I'm really excited to share a project with you that I've just finished up!
Are you familiar with Kristy Gammill? She's an artist from Oklahoma who I found through designer Tobi Fairley's boards on Pinterest. I love her textile-inspired designs with lots and lots of saturated, lady-like color. Yummy! I encourage you to check out her site.
I've been on a mission to find artwork for my walls for a few months, (I'll keep you posted on how that goes) and I decided to give my own Gammill-Inspired painting a shot. The end result? Well, it doesn't look a thing like hers, but I love it!

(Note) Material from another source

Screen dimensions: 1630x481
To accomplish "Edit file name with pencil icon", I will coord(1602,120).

I've never been especially handy with paints, but the process was fairly simple. Want to give it a try? Here's what I did:
I Gathered Up My Supplies:
-a 16X20 canvas from Hobby Lobby, about $9 after my 40% off coupon
-And (O.K., all you real artists, don't laugh) these craft paints.
Plaid Liquid Leaf in Classic Gold, FolkArt Magenta Shiny, Ceramcoat Buttercream, FolkArt Orange Poppy (LOVE), Americana Coral Blush (Love even more!), Americana Peaches and Cream, and Americana Hauser Light Green. All paints were from Hobby Lobby.
Now for the Fun Part:
I painted a base coat over the entire canvas with the Buttercream.

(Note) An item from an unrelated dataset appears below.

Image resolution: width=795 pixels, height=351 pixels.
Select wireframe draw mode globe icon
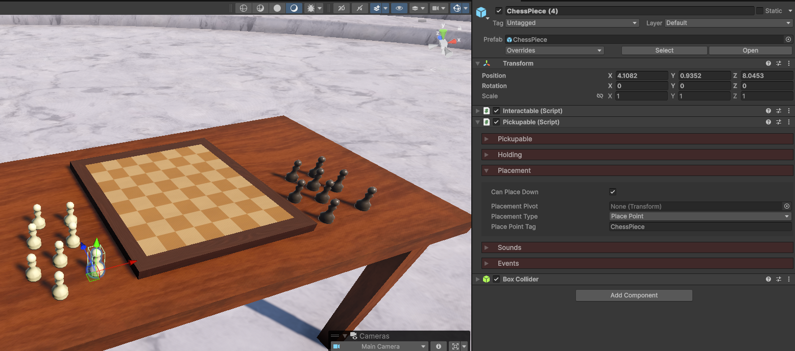(x=244, y=8)
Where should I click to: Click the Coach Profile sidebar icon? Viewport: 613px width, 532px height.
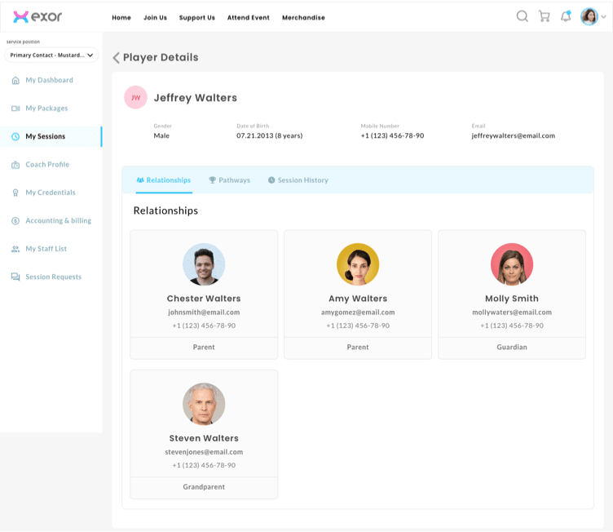15,165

Next, I made a very casual, unmeasured chevron pattern with the paints. I found it easiest to work from the light to the dark colors, so I made several sets of stripes starting with a light paint and moving to a dark paint. Each set of stripes would eventually be divided by a metallic gold stripe, but I left that white for now.
Made with the edge of my wider brush, each zigzag line is actually a series of thin up-and-down brushstrokes. I went back through each stripe and made sure the brushstrokes were well-defined and uneven in length. These uneven edges are what gave the painting its Ikat fabric appearance.[
After this, I simply added in the gold stripes in the same manner. I found it easier to do this last, simply because it was a different kind of paint than the rest of the colors.
*One note, I adore the hot pink paint- it reminds me of that delicious shade of dark rose-red that lines a peach seed. But, both the Magenta and Hauser Green were thinner than the other colors and had to be re-coated several times. It's hard to give something a spontaneous, carefree look when you have to keep going back over it; I would use different brands for these colors next time.*
And the finished product!
Isn't it fun? I love it! If you give it a try, let me know - I want to see the fabulous results!
You are so Cute, Smart and Organized!